Task material:
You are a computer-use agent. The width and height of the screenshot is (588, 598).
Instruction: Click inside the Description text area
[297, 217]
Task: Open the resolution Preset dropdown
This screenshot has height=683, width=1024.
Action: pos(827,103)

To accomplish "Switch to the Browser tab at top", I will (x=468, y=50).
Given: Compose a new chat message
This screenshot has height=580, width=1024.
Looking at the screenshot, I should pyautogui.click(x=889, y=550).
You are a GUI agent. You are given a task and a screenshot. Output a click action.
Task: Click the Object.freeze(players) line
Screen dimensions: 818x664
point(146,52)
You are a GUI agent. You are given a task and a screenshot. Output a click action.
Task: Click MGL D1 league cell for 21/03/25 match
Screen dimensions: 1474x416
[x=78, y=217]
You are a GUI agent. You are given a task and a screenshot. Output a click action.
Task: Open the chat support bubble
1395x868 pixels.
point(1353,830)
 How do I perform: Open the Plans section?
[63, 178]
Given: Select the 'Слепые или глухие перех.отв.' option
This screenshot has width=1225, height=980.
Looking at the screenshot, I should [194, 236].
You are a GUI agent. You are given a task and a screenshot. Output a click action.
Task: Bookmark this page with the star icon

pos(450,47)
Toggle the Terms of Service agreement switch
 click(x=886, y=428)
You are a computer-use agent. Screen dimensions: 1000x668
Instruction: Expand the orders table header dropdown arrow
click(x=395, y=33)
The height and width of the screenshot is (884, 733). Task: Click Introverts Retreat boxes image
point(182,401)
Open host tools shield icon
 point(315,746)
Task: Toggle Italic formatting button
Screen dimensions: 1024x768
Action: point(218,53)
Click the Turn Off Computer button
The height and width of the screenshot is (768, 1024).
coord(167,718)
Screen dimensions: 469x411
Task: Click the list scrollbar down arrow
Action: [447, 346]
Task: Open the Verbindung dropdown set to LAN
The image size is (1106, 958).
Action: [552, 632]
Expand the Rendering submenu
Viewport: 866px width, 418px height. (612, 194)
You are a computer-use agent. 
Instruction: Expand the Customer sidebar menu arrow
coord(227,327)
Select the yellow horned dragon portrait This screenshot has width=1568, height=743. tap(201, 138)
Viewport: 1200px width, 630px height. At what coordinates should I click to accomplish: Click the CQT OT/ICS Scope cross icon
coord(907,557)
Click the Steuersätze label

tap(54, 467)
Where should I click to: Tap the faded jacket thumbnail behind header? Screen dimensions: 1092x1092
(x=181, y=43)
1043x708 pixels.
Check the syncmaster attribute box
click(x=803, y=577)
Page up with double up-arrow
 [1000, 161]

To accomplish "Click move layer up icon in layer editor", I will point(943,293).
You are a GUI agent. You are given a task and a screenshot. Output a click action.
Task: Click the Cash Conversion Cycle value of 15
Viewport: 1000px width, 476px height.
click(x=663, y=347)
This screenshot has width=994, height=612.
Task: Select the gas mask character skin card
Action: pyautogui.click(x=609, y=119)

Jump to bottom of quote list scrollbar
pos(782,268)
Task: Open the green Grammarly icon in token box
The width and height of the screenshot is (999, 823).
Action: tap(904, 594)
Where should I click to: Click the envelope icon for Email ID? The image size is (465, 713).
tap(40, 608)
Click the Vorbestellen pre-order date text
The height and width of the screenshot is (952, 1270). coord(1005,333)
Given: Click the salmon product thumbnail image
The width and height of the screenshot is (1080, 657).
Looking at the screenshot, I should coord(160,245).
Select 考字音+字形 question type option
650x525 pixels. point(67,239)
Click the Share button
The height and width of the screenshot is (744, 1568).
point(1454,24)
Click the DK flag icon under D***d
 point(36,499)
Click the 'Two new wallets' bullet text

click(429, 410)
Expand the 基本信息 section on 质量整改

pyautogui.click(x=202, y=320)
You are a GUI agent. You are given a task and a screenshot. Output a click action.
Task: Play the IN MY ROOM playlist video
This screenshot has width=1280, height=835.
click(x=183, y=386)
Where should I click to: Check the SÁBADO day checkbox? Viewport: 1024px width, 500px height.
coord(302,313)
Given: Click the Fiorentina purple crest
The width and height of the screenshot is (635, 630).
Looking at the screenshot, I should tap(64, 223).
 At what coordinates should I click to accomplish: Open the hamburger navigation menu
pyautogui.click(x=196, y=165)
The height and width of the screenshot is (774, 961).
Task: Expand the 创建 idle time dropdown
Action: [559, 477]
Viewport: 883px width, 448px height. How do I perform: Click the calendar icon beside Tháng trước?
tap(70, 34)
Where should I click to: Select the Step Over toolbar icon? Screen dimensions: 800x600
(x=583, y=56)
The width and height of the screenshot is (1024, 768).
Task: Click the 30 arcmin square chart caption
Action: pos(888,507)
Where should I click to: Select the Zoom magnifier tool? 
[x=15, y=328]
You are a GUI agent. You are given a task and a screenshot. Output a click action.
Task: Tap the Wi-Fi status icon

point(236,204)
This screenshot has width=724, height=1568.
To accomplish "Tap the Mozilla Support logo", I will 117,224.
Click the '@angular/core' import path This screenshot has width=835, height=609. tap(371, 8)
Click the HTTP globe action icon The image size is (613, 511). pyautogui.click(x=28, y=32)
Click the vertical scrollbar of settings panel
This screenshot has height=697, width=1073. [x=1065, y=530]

Work item: Collect, from the material above, every line containing the word "chat".

Final answer:
Given: Compose a new chat message
Task: Open the chat support bubble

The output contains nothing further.